気づけばボンヤリと考え事をしていて、孝の声にハッとなった。

目が合った彼は心配そうな表情をしていて、慌てて彼の隣に腰かけた。








「ごめんっ、少しボンヤリしてただけ。、、泣いてた理由はね、嬉しさと悔しさで、、かな。千佳が泣いてたのは違う理由だけど。」

「、、そうか。」

「うん、、。千佳がね、マサくんの過去を知りたいって、、、。だからマサくんには悪いけど勝手に話したよ。

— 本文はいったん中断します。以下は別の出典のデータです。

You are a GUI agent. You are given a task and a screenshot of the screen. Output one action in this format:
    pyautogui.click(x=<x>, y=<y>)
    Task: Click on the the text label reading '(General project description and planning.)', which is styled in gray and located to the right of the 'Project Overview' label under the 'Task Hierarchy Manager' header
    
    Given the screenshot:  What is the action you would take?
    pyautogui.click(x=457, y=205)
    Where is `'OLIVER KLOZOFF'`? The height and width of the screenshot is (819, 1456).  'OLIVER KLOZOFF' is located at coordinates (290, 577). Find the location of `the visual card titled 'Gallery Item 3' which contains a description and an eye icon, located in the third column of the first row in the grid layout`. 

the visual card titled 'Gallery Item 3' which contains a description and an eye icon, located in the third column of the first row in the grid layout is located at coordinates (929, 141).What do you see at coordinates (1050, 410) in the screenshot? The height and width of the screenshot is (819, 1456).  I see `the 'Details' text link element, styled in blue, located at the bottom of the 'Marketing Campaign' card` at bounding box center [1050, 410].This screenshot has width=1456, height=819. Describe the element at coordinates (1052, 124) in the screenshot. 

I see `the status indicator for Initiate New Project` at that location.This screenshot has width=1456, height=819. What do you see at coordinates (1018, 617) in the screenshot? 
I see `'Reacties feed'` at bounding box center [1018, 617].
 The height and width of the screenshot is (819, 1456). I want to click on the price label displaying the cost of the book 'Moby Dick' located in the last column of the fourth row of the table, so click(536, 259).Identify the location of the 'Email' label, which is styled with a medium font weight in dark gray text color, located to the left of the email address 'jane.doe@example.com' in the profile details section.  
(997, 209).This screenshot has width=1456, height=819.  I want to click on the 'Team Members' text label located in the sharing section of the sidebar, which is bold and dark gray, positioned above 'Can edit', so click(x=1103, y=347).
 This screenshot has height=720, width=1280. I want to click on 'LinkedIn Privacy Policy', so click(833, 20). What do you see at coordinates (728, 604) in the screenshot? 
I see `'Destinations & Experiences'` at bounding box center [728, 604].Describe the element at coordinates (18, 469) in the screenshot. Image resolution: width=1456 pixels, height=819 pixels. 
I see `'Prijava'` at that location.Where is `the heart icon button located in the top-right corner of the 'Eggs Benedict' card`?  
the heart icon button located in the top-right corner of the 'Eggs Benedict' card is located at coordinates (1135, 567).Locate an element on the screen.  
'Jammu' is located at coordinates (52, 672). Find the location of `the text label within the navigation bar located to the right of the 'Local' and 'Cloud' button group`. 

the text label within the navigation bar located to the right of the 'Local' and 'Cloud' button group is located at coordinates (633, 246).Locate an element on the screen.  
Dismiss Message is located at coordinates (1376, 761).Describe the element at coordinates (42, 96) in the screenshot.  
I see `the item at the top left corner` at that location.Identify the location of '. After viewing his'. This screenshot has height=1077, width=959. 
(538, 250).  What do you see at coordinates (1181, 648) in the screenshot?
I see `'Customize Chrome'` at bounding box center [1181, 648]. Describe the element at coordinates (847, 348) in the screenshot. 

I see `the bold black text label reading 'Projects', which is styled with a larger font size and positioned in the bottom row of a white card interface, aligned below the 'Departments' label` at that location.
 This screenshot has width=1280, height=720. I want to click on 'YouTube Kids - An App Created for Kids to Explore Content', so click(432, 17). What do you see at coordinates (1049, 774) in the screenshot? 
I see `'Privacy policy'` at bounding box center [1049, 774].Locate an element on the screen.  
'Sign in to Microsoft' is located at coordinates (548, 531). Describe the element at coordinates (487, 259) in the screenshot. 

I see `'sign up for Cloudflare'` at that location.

あんなに真剣な表情で受け止めたいって言われたら、話さずには居られなかったから。」

「、、、、、そうか。」









勝手に話してしまったことを、今更ながら後悔して俯くと優しく頭を引き寄せられ彼の胸板にぶつかった。

そして優しく抱きしめられた。







「、、マサの過去を知りたがったってことはそんだけ大人になったって事だろ?沙羅がそんなに気に病むことはない。それに、、漸く止まっていた歯車が動き出したんだ。あとは当人たちの問題だ。俺たちは見守るだけでいい。あの2人なら、きっと大丈夫だ。」

「止まっていた歯車って、、、どういう意味?」

「いや、こっちの話だ。」







よく分からない事をいう孝だったが、2人を1番よく知っている孝が大丈夫だというなら、、きっと大丈夫だと思えた。